Passage provided Start Marker

Problem Description
We have a MOR table which is partitioned by yearmonth(yyyyMM). We would like to trigger async clustering after doing the compaction at the end of the day so that we can stitch together small files into larger files. Async clustering for the table is failing with object not serializable (class: org.apache.avro.generic.GenericData$Record. Below are the different approaches I tried and the error messages I got.
Hudi Config Used
"hoodie.table.name" -> hudiTableName,
"hoodie.datasource.write.keygenerator.class" -> "org.apache.hudi.keygen.ComplexKeyGenerator",
"hoodie.datasource.write.precombine.field" -> preCombineKey,
"hoodie.datasource.write.recordkey.field" -> recordKey,
"hoodie.datasource.write.operation" -> writeOperation,
"hoodie.datasource.write.row.writer.enable" -> "true",
"hoodie.datasource.write.reconcile.schema" -> "true",
"hoodie.datasource.write.partitionpath.field" -> partitionColumnName,
"hoodie.datasource.write.hive_style_partitioning" -> "true",
"hoodie.bulkinsert.sort.mode" -> "GLOBAL_SORT",
"hoodie.datasource.hive_sync.enable" -> "true",
"hoodie.datasource.hive_sync.table" -> hudiTableName,
"hoodie.datasource.hive_sync.database" -> databaseName,
"hoodie.datasource.hive_sync.partition_fields" -> partitionColumnName,
"hoodie.datasource.hive_sync.partition_extractor_class" -> "org.apache.hudi.hive.MultiPartKeysValueExtractor",
"hoodie.datasource.hive_sync.use_jdbc" -> "false",
"hoodie.combine.before.upsert" -> "true",
"hoodie.index.type" -> "BLOOM",
"spark.hadoop.parquet.avro.write-old-list-structure" -> "false"
"hoodie.datasource.write.table.type" -> "MERGE_ON_READ"
"hoodie.compact.inline" -> "false",
"hoodie.compact.schedule.inline" -> "true",
"hoodie.compact.inline.trigger.strategy" -> "NUM_COMMITS",
"hoodie.compact.inline.max.delta.commits" -> "5",
"hoodie.cleaner.policy" -> "KEEP_LATEST_COMMITS",
"hoodie.cleaner.commits.retained" -> "3",
"hoodie.clustering.async.enabled" -> "true",
"hoodie.clustering.async.max.commits" -> "2",
"hoodie.clustering.execution.strategy.class" -> "org.apache.hudi.client.clustering.run.strategy.SparkSortAndSizeExecutionStrategy",
"hoodie.clustering.plan.strategy.sort.columns" -> recordKey,
"hoodie.clustering.plan.strategy.small.file.limit" -> "67108864",
"hoodie.clustering.plan.strategy.target.file.max.bytes" -> "134217728",
"hoodie.clustering.plan.strategy.max.bytes.per.group" -> "2147483648",
"hoodie.clustering.plan.strategy.max.num.groups" -> "150",
"hoodie.clustering.preserve.commit.metadata" -> "true"

Passage provided End Marker
Available data Start Marker

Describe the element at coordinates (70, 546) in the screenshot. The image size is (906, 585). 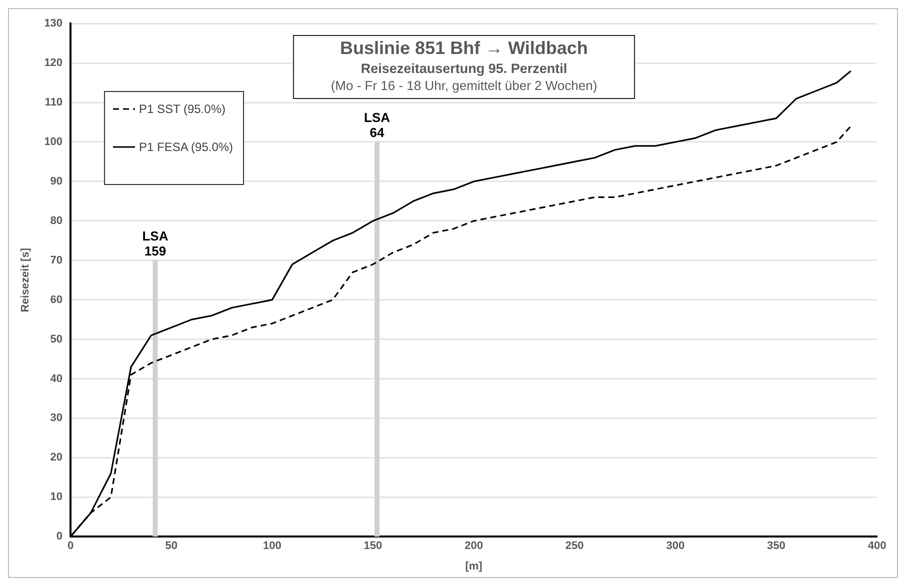
I see `x-tick-label: 0` at that location.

Available data End Marker

• Tasks to perform
A. In the Hudi clustering post, list every setting whose name begins with "hoodie.compact", along with the value each one is given.
B. According to the Hudi clustering post, how is the MOR table partitioned?
C. Carry the Hudi clustering post forward from its last line.
The data isn't needed for any of this.

• Responses by item number
A.
- "hoodie.compact.inline": "false"
- "hoodie.compact.schedule.inline": "true"
- "hoodie.compact.inline.trigger.strategy": "NUM_COMMITS"
- "hoodie.compact.inline.max.delta.commits": "5"

B. By yearmonth, in yyyyMM format.

C.
Approaches Tried
Triggered a clustering job with running mode as scheduleAndExecute Code Used
hudiClusterConfig.basePath = <table-path>
hudiClusterConfig.tableName = <table-name>
hudiClusterConfig.runningMode = "scheduleAndExecute"
hudiClusterConfig.retryLastFailedClusteringJob = true
val configList: util.List[String] = new util.ArrayList()
configList.add("hoodie.clustering.async.enabled=true")
configList.add("hoodie.clustering.async.max.commits=2") configList.add("hoodie.clustering.execution.strategy.class=org.apache.hudi.client.clustering.run.strategy.SparkSortAndSizeExecutionStrategy")
configList.add("hoodie.clustering.plan.strategy.sort.columns=<sort-columns>")
configList.add("hoodie.clustering.plan.strategy.small.file.limit=67108864")
configList.add("hoodie.clustering.plan.strategy.target.file.max.bytes=134217728")
configList.add("hoodie.clustering.plan.strategy.max.bytes.per.group=2147483648")
configList.add("hoodie.clustering.plan.strategy.max.num.groups=150")
configList.add("hoodie.clustering.preserve.commit.metadata=true")
hudiClusterConfig.configs = configList
val hudiClusterJob = new HoodieClusteringJob(jsc, hudiClusterConfig)
val clusterStatus = hudiClusterJob.cluster(1)
println(clusterStatus)
Stacktrace
ShuffleMapStage 87 (sortBy at RDDCustomColumnsSortPartitioner.java:64) failed in 1.098 s due to Job aborted due to stage failure: task 0.0 in stage 28.0 (TID 367) had a not serializable result: org.apache.avro.generic.GenericData$Record Serialization stack:
- object not serializable (class: org.apache.avro.generic.GenericData$Record, value:
Used the procedure run_clustering to schedule and trigger clustering. We found that the replacecommit created through the procedure run had lesser data compared to what it was created when scheduled from the code in approach 1 Code Used
query_run_clustering = f"call run_clustering(path => '{path}')"
spark_df_run_clustering = spark.sql(query_run_clustering)
spark_df_run_clustering.show()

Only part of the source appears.